As a consequences, current study attempted to examine the difference in academic performance and cognitive functioning speed between male and female undergraduates and the relationship between academic performance and cognitive functioning speed. Hence, grouping or independent variable in current study was gender, which participants were categorized into females and males; whereas dependent variables were cognitive functioning speed and academic performance.
Procedures
First of all, the research ethical form was submitted to the authority for approval before execution of the research project. After that, the participants would be recruited in this study and provided with a set of consent form. It would mentioned about the important information of the current study such as the purpose of research and the confidentiality issues.
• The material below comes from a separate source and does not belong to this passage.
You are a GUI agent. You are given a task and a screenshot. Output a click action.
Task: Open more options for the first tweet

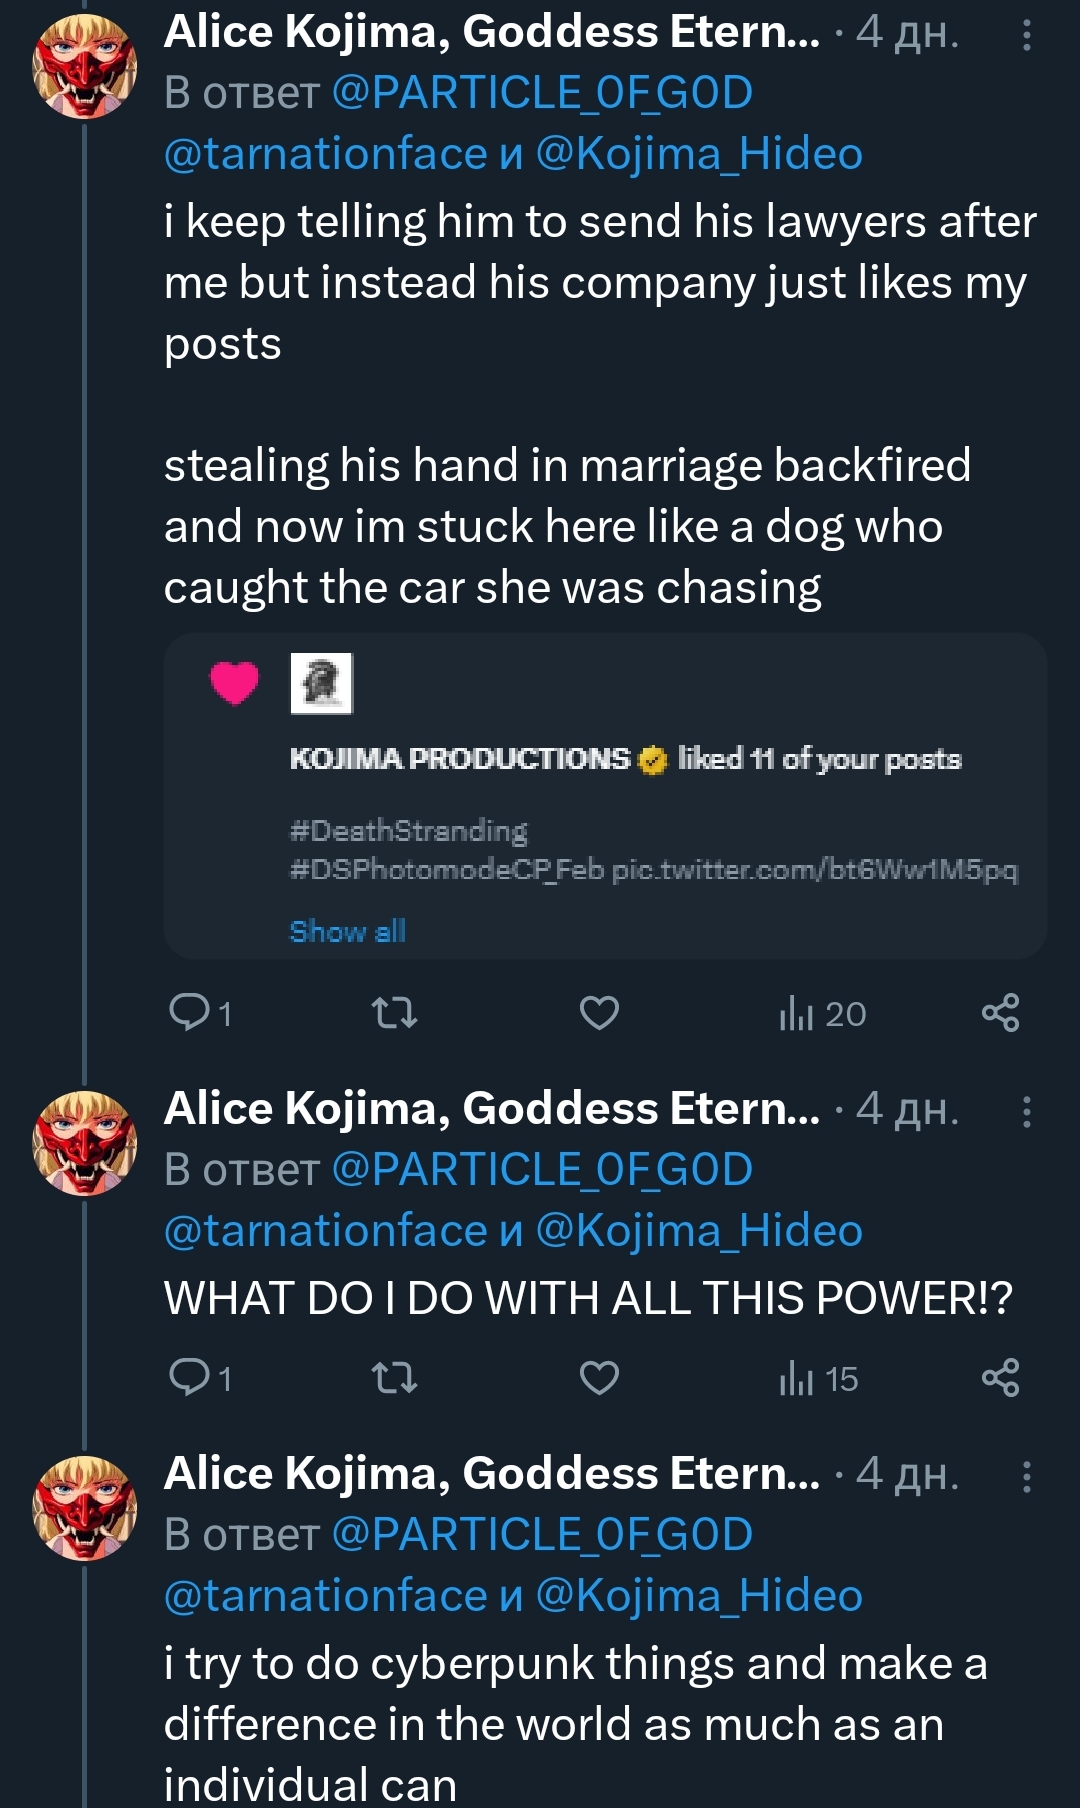point(1026,36)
The research would be continued only after the participants had put on their autograph on the consent form for representing they were accepted for being assessed. The participants would also be asked to clarify their gender in the consent form as well.
Initially, the participants would be required to take the TMT. They would be informed to finish the TMT as soon as possible before the test started. The rule of could not lifting the pen from the paper when doing both part A and part B of the TMT would be delivered to the participants previously as well.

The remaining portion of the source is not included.